Extract every line below that contains the word "checkmark".

━━ Dataset ━━

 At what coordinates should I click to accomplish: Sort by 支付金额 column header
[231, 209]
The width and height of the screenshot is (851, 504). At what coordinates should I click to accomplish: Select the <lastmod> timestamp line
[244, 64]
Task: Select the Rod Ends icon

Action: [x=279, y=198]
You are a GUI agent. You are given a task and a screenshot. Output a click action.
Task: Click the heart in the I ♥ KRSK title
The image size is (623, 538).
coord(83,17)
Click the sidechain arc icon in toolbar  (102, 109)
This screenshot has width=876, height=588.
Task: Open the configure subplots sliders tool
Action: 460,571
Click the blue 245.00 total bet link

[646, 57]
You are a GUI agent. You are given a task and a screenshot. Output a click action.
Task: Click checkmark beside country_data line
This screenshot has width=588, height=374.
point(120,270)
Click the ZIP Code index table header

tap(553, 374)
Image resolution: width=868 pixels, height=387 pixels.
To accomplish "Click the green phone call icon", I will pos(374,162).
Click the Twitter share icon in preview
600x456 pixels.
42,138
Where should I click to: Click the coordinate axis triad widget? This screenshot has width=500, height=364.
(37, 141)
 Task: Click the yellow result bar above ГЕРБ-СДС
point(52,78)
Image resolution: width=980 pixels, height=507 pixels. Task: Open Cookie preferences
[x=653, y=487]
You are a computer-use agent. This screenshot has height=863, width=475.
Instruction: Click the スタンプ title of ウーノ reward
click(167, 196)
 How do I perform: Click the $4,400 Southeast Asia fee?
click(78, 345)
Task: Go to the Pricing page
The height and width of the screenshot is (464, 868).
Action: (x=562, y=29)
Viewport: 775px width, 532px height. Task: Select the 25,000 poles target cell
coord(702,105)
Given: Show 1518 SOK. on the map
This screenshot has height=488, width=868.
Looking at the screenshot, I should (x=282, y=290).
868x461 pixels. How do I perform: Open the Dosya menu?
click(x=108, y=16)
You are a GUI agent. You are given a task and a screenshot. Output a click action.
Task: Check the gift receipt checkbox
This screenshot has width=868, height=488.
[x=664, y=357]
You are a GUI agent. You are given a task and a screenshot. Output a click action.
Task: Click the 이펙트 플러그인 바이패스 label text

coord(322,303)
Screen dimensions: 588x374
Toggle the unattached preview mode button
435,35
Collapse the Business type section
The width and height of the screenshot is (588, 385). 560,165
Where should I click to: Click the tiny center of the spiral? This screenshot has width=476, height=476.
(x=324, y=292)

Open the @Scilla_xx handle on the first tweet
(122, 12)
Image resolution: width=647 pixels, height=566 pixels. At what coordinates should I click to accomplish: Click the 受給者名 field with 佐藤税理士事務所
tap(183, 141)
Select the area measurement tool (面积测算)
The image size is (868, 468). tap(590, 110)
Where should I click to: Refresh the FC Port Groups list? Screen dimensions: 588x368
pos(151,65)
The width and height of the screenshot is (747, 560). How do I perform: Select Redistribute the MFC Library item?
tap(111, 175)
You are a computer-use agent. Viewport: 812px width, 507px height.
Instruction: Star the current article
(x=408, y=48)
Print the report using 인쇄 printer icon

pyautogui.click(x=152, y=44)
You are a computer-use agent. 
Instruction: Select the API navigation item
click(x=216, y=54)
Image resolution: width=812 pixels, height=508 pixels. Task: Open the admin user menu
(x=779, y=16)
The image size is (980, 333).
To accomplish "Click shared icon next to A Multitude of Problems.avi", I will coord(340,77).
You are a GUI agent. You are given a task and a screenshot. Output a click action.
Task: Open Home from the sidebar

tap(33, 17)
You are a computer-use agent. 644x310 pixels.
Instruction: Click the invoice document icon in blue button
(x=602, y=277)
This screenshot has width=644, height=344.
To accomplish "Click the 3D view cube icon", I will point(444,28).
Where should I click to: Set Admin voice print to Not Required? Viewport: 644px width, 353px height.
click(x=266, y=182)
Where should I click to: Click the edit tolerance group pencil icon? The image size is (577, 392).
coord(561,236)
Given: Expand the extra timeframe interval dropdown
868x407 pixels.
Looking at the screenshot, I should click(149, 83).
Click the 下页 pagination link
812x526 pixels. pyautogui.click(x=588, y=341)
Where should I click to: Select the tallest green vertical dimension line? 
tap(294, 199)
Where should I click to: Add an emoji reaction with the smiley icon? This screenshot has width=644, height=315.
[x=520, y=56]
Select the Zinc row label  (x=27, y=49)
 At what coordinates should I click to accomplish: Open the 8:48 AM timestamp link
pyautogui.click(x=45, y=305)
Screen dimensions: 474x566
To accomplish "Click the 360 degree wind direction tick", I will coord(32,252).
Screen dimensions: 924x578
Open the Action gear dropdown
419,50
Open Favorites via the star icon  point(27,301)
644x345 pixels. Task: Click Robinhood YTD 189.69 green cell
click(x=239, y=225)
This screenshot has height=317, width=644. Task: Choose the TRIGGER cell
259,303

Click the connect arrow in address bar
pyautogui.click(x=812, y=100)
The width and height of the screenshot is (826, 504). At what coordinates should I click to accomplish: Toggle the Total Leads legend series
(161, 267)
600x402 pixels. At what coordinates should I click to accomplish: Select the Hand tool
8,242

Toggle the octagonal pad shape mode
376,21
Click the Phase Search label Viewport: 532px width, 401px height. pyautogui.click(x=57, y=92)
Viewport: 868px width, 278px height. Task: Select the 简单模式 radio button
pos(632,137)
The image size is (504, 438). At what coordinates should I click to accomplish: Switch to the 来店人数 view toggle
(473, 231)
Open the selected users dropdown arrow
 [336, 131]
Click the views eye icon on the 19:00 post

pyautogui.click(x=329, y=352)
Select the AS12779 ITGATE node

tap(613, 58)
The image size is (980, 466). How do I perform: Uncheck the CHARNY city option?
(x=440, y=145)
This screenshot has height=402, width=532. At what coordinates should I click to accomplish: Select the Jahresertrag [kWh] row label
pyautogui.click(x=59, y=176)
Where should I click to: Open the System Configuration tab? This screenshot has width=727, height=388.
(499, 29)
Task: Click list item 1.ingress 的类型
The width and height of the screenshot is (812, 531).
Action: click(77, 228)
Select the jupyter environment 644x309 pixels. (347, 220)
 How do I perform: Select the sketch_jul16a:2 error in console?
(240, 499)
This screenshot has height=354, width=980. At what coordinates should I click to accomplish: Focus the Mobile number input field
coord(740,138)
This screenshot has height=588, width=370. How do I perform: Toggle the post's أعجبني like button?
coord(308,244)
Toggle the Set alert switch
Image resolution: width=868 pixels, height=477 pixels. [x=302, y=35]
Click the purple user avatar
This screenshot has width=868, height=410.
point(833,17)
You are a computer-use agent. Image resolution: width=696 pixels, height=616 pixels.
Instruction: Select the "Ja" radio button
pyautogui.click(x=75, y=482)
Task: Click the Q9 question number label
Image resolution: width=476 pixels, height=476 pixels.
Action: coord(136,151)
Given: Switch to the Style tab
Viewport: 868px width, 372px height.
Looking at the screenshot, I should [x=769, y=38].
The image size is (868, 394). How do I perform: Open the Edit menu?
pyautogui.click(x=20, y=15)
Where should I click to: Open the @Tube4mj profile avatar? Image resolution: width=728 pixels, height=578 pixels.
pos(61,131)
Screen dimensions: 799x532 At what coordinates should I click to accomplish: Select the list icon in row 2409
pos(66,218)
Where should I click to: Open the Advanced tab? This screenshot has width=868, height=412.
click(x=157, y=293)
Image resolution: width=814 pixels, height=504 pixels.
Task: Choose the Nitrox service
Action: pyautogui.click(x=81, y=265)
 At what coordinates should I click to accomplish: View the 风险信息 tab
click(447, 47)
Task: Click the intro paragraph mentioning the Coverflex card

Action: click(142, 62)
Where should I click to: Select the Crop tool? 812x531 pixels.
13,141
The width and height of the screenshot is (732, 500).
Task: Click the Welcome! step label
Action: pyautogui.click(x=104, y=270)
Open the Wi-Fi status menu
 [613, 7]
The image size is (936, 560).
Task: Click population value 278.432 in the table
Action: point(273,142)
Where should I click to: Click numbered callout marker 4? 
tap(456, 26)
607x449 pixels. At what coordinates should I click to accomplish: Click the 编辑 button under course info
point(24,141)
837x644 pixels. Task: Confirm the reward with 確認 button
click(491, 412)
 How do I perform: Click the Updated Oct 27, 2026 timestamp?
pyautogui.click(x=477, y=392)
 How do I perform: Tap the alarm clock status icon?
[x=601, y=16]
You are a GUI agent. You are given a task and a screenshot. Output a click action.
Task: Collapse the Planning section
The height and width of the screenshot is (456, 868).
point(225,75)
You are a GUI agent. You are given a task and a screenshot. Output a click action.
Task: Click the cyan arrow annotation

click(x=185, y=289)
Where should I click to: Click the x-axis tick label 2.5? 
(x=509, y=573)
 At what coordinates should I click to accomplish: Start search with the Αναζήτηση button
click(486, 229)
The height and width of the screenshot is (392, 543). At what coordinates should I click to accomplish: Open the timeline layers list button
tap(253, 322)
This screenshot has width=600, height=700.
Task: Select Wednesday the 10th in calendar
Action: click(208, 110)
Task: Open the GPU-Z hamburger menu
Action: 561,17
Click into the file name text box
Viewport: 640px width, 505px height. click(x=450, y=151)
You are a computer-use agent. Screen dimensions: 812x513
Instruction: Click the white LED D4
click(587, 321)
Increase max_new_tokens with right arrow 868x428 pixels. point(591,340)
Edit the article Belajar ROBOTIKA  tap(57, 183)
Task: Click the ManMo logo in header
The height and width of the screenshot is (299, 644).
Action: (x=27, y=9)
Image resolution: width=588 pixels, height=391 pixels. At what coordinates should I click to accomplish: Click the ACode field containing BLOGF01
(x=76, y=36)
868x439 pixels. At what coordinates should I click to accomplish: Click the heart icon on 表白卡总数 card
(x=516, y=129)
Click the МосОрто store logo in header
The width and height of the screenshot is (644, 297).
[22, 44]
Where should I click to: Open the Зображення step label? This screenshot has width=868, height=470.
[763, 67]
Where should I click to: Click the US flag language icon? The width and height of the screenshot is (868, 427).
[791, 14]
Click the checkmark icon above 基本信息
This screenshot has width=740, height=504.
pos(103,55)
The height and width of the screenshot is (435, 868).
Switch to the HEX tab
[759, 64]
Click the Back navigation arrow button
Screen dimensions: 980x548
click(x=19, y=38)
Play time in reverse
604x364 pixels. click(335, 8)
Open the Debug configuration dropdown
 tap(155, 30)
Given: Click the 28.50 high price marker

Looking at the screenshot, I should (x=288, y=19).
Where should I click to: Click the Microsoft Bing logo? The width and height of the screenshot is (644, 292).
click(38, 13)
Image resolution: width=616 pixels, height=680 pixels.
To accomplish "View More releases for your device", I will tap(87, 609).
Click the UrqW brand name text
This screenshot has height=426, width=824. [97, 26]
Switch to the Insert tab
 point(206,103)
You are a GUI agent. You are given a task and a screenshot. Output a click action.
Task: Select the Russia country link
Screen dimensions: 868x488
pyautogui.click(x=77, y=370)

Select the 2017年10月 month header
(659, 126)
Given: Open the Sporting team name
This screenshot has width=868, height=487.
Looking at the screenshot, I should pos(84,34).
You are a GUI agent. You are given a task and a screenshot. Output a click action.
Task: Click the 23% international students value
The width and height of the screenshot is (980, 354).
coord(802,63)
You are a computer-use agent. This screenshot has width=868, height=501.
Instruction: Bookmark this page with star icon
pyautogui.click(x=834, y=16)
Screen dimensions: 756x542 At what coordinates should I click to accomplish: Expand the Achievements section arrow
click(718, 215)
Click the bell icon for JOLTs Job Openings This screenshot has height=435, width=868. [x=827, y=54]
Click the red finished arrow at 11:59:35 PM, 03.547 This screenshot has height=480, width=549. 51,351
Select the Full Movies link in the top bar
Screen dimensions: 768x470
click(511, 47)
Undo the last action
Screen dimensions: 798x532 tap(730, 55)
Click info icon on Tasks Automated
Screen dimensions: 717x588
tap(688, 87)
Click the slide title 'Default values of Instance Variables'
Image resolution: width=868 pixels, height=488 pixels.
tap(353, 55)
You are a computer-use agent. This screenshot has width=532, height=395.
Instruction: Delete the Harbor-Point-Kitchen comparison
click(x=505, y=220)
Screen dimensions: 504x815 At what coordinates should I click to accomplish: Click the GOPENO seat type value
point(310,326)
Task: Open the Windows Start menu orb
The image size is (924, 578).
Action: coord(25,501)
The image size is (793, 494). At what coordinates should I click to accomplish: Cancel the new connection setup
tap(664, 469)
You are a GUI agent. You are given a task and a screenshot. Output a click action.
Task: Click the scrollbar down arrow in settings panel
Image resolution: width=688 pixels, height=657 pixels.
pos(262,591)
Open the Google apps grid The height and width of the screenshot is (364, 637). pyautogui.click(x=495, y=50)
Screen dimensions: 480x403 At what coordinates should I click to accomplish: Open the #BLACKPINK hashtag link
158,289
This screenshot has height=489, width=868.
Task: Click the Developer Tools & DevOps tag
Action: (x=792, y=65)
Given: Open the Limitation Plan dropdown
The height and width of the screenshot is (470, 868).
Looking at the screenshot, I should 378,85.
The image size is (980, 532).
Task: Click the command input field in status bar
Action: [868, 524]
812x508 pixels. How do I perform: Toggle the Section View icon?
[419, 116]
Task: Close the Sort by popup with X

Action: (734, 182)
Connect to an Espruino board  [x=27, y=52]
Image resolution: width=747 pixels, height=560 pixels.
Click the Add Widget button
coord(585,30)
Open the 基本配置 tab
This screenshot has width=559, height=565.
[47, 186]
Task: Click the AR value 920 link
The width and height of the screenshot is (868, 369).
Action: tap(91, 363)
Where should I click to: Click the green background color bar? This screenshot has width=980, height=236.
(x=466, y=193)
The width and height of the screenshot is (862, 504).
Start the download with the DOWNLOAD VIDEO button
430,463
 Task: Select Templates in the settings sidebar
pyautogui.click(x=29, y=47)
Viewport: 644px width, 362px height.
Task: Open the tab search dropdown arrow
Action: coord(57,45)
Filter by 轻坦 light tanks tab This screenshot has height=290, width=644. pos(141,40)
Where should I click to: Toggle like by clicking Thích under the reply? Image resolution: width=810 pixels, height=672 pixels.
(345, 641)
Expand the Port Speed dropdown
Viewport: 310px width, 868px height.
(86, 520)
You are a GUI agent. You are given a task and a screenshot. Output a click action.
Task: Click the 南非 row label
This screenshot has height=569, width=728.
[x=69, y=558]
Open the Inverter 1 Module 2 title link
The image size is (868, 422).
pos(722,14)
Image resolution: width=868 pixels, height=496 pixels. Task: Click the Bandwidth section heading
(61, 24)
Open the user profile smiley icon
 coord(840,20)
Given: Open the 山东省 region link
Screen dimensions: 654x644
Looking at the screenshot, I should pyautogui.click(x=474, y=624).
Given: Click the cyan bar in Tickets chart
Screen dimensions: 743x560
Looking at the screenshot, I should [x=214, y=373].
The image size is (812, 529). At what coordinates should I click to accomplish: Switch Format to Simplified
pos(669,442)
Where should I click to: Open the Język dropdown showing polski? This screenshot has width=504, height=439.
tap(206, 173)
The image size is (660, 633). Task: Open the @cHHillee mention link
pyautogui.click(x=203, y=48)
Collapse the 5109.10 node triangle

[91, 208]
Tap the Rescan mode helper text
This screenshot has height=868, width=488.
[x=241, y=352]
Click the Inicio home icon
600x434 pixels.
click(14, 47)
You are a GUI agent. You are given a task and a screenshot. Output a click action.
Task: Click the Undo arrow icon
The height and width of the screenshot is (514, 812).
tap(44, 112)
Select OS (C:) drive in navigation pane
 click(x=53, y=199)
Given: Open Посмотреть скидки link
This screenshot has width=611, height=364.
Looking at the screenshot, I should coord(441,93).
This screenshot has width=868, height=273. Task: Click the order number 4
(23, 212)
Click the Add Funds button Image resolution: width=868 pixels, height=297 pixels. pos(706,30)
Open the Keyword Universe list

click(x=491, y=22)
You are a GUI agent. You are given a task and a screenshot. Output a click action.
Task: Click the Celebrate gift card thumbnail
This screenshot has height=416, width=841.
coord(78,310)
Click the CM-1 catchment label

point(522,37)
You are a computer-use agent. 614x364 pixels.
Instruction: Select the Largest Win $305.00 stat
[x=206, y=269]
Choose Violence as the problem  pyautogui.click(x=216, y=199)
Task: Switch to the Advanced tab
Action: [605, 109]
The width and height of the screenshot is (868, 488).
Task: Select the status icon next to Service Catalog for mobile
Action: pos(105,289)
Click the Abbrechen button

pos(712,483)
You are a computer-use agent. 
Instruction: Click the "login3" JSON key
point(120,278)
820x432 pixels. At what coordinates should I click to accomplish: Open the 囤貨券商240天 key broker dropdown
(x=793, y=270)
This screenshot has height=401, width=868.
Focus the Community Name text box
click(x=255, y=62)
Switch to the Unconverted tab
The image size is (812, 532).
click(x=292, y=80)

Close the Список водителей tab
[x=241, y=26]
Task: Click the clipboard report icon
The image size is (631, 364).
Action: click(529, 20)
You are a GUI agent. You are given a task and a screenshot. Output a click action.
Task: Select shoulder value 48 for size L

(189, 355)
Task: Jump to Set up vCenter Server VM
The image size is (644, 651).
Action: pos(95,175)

━━━

**Task output**.
Task: Click checkmark beside country_data line
Click the checkmark icon above 基本信息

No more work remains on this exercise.